それは作る作業、技法が自分に合うかどうか、そして一番大切な事は素材に魅力を感じているか。つまりガラスというものが好きか、ということが大切なのではないかということ。
自分の体験からかそんな事を言ってしまう。


僕が子供の頃、住んでいた土地に遺跡が多くあり、母もそんな遺跡を巡るのが好きだったせいで、僕も考古学的なものが好きだった。そこで僕は黒曜石(こくようせき)という石を知った。
黒曜石は割ると鋭利な割れ方をして、石器時代の刃物として矢じりやナイフとして使われていた。
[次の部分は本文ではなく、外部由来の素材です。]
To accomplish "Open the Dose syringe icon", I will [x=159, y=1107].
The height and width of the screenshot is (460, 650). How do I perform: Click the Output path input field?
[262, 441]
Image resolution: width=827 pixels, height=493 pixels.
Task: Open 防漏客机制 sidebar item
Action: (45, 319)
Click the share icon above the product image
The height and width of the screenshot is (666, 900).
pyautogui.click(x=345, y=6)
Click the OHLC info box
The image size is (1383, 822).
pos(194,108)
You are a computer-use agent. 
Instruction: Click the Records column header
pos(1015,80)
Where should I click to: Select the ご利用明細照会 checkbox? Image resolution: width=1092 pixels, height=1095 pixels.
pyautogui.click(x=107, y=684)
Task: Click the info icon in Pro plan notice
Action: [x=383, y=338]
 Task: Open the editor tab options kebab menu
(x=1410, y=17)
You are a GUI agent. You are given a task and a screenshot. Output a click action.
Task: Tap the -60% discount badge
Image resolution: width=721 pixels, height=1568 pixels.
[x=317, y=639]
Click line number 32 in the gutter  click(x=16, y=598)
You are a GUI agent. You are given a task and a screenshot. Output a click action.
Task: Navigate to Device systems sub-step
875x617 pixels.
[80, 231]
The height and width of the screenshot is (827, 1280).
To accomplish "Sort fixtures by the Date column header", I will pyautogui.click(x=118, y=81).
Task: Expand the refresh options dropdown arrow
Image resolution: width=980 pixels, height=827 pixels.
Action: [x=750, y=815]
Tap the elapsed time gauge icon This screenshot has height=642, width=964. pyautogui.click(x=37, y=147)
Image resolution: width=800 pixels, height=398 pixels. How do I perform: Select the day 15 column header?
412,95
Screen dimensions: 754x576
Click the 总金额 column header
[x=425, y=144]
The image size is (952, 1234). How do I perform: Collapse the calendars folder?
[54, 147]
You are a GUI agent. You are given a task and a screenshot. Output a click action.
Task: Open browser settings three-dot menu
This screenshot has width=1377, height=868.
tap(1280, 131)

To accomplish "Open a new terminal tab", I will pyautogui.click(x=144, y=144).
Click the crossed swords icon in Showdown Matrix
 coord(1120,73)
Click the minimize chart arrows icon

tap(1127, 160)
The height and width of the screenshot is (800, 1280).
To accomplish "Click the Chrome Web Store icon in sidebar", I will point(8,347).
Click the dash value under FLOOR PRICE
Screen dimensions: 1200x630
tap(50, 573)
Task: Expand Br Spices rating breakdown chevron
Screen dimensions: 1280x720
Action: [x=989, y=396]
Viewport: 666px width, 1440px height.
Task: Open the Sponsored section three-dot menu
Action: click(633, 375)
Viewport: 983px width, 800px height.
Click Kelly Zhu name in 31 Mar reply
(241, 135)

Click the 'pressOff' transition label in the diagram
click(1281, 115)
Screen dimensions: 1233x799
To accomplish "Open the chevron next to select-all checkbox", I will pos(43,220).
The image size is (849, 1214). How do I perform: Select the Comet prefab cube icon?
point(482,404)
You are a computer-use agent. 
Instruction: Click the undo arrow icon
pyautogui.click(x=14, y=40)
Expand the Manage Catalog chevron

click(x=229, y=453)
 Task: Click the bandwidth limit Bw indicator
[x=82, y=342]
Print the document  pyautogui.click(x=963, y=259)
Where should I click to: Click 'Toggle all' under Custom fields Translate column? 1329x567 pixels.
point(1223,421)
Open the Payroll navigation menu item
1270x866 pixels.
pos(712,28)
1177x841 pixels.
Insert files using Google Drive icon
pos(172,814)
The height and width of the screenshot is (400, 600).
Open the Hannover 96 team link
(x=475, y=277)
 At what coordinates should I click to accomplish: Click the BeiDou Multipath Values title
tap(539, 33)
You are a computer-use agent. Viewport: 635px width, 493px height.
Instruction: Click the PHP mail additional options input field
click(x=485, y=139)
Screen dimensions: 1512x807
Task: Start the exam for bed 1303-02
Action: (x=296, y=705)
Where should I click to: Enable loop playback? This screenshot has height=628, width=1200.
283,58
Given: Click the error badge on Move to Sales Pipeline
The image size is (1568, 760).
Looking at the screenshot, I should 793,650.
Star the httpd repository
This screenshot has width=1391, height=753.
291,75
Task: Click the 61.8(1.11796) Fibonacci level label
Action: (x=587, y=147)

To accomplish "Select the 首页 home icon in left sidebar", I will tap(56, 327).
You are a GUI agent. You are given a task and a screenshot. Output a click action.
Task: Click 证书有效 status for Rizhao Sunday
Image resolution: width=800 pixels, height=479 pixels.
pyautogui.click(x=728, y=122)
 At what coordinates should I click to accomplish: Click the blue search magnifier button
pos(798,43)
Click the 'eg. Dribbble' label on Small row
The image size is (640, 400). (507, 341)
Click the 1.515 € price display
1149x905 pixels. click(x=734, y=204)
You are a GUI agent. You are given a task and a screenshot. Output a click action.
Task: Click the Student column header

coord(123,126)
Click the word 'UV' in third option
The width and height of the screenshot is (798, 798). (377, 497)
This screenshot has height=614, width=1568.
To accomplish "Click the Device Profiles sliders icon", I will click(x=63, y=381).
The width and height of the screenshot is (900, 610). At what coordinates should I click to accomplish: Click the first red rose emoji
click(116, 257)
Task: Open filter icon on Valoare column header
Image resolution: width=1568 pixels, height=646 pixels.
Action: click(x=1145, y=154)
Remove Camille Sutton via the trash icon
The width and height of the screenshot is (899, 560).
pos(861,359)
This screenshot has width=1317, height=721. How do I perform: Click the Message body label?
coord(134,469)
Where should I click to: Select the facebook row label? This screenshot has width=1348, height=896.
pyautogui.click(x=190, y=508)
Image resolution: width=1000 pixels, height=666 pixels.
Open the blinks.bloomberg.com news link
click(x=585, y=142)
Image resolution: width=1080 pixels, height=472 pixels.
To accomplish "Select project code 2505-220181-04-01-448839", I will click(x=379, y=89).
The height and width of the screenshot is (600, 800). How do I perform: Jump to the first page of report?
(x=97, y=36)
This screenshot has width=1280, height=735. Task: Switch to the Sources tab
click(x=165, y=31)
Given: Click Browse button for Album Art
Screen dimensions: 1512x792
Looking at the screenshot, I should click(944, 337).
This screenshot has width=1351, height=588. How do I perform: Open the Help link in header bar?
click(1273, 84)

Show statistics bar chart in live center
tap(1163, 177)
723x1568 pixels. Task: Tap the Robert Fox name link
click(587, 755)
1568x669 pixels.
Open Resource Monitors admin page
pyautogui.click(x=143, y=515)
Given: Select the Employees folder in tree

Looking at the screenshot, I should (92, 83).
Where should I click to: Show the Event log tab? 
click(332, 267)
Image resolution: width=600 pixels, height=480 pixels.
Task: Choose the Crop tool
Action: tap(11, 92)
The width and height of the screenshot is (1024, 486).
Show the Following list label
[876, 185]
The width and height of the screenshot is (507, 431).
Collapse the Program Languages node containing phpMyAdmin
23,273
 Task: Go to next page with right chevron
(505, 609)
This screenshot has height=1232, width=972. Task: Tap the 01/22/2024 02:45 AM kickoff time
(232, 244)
石のくせに、時にはやや透明で光を透過する、不思議な石だ。
硬く、割れた跡はガラスそのものだ。
僕はこの石が好きだった。
ある遺跡で、おそらく古代人がのこぎりのように使った一部と思われる黒曜石のかけらを拾った。拾った時はすごく興奮したことをよく覚えている。


今、ガラスのかけらを使って、作っているものがある。
そのかけらを眺めたら、まるであの黒曜石のかけらそっくりだった。あの石をもっと透明にしたら、きっとこうなる・・・・

案外、こんなところがスタートだったのかしら。
ガラスのかけら。
なんだか懐かしく手の中で転がした。